After reading this, I thought, "I wonder what it would be like to be 15 feet away from Chris every day."And then it hit me. Though it really doesn't come close to this example, we kind of were there for a while. When we both worked at that lovely newspaper that shall remain nameless, we actually sat next to each other for the majority of our terms there. People asked me all the time how in the world we lived together AND worked together like that, but it really wasn't bad at all. Now, I'll be honest, I'm sure I was WAY more annoying to him than he was to me, because, well, that's probably just how it rolls every day.

We would discuss personal/home issues sometimes at work, but mostly kept it professional. We would, however, sneak into the break room for a quick smooch, and I have to say I definitely miss that (sorry if I just grossed anyone out again).
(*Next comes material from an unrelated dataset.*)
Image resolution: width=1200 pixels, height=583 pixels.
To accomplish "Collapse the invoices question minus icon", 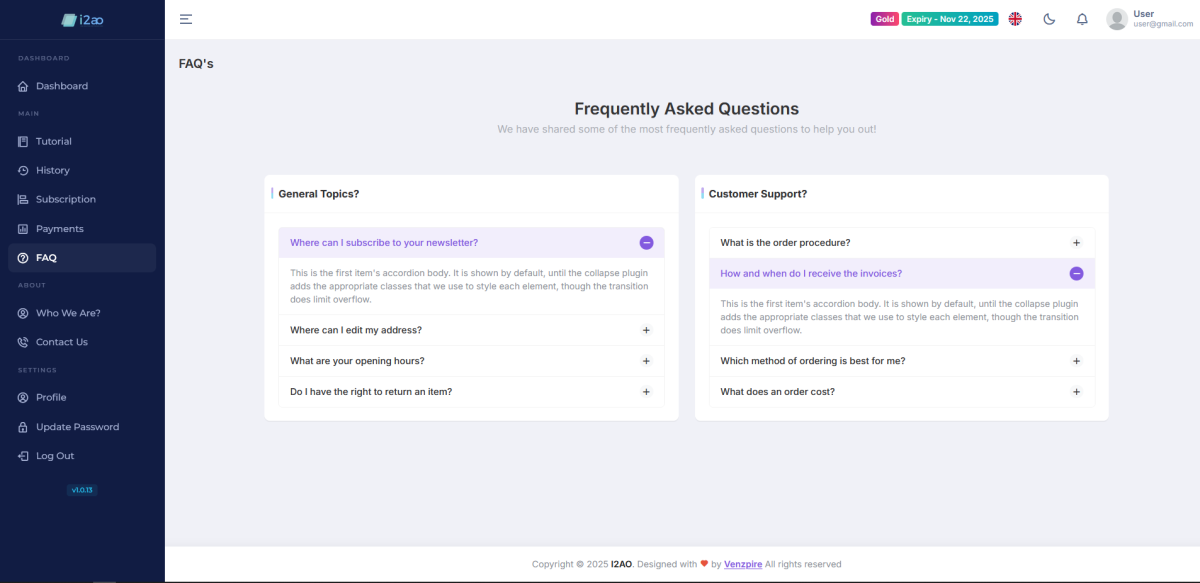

Being that he was one of about three intelligent people in the entire building, I probably relied on him too much as another pair of eyes for stories or for advice on a story I was working on. I would repay him a bit with a few of my own suggestions, including which of his pieces to turn in for awards (I believe the ones I picked out got you those awards, mister!).

But with our situations now, how would this little scenario work out? Probably not so good. First of all, and this may reveal too much about us, privacy isn't really an issue with us. I mean, we're just really comfortable with each other. We usually don't accompany each other to certain bathroom trips. I'll leave it at that. The only time I want semi-privacy is when I'm brushing my teeth. Chris tends to want to kiss or tickle me when I've got white pasty drool falling from my mouth, and frankly, I just don't feel very romantic at that moment. But I digress...

Following Chris to work - a.k.a. the next room - would mean I'd have to sit there and listen to him talk about investors, finance, "this market" and "that market," CEOs and CFOs, M&A and any other initials or acronyms used in the world of business (we all have our little terms, don't we?). Would I be able to do my little design projects? Not unless we had lots of money and could buy an iMAC G4 complete with the entire Adobe Suite, QuarkXpress, a font manager, photo database, publications database and a sweet monitor and printer. So, I'd be forced to sit there, reading a book and telling the dogs I can't do anything with them beyond the 15-foot realm. The massive list of things to do at the house would still get ignored. BUT I'd get to stare at my wonderful husband all day!

And really, even though we're "together" at home, we're doing our own thing a lot of times. Just this morning Chris took the dogs for a walk while I got ready for work. This certainly could not happen if we were connected by a string. Normally in the morning after dragging myself out of bed, I'd be dragging Chris' lifeless body around if we were connected like that. He's not so much a morning person. Really, I'm not either but I have a boss who sees when I walk in the door.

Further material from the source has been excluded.